Jean Dreze, the naturalised Indian economist with a heart and purposefully one-handed solutions, favours the use of government-financed job stamps, given to government entities in lieu of funds for the labour part of maintenance jobs, redeemable for workers at authorised placement sites.

The generic idea to subsidise employment is sound. But adding one more hoop, before government entities get to spend their fiscal allocations, could slow down the glacial pace at which budgets are used.
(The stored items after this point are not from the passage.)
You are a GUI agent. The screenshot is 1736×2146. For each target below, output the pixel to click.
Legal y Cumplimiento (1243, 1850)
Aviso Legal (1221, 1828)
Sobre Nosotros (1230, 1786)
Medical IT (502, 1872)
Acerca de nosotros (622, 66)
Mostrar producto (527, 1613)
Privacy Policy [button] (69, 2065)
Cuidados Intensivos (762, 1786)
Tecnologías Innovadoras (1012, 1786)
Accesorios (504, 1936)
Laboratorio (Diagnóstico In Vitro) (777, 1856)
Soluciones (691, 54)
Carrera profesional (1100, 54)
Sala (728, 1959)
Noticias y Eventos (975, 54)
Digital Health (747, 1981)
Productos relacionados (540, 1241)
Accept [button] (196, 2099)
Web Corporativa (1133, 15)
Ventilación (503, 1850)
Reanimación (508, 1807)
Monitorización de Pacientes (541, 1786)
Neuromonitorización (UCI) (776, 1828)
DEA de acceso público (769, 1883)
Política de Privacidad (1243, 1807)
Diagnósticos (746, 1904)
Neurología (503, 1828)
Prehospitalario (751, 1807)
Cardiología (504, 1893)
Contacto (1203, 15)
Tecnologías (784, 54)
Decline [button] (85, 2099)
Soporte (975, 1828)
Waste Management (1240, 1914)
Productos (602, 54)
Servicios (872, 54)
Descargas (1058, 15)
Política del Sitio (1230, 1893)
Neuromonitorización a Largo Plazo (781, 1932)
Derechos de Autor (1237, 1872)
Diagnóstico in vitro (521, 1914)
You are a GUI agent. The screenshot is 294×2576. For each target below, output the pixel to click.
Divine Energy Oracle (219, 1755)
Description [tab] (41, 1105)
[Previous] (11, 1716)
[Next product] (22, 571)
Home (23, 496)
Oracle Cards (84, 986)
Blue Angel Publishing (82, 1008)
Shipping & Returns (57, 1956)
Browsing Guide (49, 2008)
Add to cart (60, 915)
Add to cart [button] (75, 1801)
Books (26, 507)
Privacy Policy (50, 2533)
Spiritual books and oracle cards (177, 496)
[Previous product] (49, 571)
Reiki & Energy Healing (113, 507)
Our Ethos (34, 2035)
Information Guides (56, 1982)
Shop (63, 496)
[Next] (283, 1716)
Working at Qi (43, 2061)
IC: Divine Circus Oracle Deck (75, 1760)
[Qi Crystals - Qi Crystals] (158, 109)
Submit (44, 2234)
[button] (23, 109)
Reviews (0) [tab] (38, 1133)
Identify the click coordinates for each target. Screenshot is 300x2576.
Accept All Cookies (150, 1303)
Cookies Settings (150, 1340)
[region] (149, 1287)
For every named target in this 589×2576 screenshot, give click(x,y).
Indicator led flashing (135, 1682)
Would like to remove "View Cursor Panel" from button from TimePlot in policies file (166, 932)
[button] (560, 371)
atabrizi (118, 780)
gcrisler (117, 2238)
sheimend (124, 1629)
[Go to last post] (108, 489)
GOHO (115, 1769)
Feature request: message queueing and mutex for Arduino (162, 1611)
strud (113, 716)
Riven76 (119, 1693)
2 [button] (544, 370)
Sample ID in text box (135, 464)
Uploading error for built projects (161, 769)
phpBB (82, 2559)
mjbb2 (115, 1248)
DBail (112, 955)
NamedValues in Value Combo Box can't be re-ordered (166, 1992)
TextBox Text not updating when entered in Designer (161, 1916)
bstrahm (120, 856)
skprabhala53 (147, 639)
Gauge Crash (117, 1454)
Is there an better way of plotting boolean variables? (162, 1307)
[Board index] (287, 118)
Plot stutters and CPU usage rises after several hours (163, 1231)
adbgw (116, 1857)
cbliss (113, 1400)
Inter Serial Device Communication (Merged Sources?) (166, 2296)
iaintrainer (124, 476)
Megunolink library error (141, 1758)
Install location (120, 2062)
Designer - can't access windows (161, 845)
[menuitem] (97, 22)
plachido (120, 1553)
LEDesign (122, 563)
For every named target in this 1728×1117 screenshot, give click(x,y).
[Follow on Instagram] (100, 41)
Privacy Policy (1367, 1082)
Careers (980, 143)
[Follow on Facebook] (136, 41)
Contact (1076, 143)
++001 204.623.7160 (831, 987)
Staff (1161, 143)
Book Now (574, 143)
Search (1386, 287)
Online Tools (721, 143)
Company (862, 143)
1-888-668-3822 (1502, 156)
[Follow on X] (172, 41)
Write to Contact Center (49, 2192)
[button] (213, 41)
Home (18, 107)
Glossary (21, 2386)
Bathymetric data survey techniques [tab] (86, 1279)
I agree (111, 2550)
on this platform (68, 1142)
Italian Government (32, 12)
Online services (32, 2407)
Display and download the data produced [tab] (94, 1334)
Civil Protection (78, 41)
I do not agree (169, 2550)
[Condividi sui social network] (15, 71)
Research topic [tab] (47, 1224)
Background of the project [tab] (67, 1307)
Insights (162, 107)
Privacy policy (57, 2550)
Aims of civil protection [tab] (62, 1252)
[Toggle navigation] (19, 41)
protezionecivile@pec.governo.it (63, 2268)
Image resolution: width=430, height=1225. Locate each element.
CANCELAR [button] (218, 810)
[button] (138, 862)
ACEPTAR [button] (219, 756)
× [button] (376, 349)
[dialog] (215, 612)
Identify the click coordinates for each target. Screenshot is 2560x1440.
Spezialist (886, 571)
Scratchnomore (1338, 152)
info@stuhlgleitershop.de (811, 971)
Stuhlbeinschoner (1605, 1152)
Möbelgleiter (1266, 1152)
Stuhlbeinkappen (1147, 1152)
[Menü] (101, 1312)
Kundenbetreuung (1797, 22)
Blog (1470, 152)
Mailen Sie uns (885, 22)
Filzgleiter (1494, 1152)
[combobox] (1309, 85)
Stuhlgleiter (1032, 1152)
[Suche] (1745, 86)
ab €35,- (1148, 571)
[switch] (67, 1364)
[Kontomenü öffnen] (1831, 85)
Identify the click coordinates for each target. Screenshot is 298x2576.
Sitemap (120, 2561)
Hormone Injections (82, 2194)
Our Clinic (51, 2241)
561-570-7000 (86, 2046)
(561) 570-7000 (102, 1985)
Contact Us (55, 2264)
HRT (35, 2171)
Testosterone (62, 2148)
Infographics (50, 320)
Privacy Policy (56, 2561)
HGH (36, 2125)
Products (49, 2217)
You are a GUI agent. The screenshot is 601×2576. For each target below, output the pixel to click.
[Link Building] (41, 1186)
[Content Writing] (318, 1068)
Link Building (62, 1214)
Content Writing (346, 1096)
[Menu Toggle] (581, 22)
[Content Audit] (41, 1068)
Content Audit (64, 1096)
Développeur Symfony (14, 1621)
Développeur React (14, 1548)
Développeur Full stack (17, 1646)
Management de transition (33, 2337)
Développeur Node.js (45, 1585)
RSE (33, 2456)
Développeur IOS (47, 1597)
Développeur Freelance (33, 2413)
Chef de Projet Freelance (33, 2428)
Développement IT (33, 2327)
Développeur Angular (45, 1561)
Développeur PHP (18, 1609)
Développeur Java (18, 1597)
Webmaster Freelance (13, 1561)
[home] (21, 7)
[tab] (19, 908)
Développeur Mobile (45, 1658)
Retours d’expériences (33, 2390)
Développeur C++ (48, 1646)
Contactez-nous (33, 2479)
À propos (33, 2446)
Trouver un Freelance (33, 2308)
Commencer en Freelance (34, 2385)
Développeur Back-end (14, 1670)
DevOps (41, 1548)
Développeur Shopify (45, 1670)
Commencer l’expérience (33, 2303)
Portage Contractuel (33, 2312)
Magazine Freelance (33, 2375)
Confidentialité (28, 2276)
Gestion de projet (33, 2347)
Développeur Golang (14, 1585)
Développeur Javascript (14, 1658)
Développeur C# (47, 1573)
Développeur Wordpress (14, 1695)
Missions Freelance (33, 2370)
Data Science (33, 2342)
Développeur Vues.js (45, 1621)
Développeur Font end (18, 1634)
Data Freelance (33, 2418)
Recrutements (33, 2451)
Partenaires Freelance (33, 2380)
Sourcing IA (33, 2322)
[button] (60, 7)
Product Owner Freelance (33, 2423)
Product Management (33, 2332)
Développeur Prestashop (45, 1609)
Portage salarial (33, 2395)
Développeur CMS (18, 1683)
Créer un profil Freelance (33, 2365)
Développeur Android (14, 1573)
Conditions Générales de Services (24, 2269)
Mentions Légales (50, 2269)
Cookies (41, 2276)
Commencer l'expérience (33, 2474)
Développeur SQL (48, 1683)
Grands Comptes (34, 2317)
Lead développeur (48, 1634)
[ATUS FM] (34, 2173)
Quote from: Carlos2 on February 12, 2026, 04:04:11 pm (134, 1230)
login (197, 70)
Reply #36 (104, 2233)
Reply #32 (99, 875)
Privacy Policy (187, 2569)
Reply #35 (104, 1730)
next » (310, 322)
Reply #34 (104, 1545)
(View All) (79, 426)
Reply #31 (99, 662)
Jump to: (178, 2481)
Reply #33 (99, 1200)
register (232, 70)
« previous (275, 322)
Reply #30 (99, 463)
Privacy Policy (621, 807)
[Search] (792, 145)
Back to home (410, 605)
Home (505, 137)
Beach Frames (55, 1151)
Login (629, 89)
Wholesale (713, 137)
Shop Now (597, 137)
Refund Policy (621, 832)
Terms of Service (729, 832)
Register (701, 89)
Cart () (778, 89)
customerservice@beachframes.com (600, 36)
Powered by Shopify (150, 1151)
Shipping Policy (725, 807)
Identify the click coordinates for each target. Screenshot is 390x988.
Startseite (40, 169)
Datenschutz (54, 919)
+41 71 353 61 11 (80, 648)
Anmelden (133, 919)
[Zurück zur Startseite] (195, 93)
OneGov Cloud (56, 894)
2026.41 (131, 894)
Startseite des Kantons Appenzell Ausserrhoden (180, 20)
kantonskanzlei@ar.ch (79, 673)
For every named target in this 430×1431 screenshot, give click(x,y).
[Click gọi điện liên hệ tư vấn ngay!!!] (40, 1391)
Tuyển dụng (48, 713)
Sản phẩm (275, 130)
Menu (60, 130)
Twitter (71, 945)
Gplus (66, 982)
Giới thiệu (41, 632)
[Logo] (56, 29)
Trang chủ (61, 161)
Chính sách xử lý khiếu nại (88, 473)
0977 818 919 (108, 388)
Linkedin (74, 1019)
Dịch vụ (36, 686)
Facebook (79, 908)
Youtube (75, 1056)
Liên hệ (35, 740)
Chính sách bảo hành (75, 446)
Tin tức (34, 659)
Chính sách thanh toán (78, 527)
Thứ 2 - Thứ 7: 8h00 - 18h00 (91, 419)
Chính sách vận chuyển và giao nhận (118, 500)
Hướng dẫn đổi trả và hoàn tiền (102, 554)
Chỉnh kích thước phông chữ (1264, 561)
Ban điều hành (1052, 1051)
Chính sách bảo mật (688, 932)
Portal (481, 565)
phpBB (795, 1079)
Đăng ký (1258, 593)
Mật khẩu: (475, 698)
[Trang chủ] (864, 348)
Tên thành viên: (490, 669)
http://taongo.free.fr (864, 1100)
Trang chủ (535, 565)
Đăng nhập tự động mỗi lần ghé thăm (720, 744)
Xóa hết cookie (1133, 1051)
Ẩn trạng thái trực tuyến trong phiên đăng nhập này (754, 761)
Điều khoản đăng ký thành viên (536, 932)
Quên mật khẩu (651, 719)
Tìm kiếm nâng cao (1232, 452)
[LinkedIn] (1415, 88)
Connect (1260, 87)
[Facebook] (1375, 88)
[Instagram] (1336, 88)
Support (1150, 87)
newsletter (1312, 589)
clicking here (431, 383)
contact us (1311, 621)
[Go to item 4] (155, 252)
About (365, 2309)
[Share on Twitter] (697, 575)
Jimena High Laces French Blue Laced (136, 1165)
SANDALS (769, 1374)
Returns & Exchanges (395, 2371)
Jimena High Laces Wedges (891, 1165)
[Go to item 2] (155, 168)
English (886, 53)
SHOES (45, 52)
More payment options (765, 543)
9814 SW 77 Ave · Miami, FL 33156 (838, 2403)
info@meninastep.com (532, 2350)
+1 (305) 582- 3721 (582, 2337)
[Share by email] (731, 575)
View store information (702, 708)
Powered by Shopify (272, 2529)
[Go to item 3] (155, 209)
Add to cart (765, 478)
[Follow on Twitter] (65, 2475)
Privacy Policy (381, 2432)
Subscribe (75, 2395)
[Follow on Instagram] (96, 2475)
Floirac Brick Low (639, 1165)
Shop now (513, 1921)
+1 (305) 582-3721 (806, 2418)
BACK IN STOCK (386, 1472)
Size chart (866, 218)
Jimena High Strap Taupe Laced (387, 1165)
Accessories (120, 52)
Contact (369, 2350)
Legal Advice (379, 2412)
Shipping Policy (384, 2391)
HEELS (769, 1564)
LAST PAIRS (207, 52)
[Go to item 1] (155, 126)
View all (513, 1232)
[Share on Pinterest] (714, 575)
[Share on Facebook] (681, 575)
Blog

Other options could be new private sector employment partly paid for by the government for three years, as an incentive for using labour rather than capital (which is heavily subsidised through investment incentives), especially in sunrise sectors like renewable energy maintenance services, IT, e-commerce, or in decarbonisation schemes to deepen green cover and blue (water bodies) areas in cities. Gender targeted government intervention to bolster the urban job market makes sense considering the rock bottom level of seven per cent participation by women in the urban workforce (CMIE May-August 2021) versus 64 per cent by men.

Here too, a community approach would be preferable over individual employment, with batches of young people from contiguous locations, collectively employed at the same site, to ease the pain of travel and the unfamiliar, rigorous routine of a workday. Families, communities, and urban local governments are related urban social and economic entities. All three suffer from fiscal neglect and low prioritisation in government schemes.

Even as a globalised world was coasting towards a glossy, future metaverse of empowered individuals, the pandemic has awakened interest in the economic benefits of a sputtering, near-forgotten, social model of family first.

This is heart-warming. Family and community are the glue which binds the archipelago of humankind, though ancient gender and authority related family role models are unfit for a more equal, more egalitarian world.

So even as the bell tolls for 2021, let it also toll for past inequities and injustices and herald their replacements — honest collaborations, good intentions, bottom upwards development and supportive technological solutions. There is light at the end of this tunnel. We must keep going, and long enough, to see it.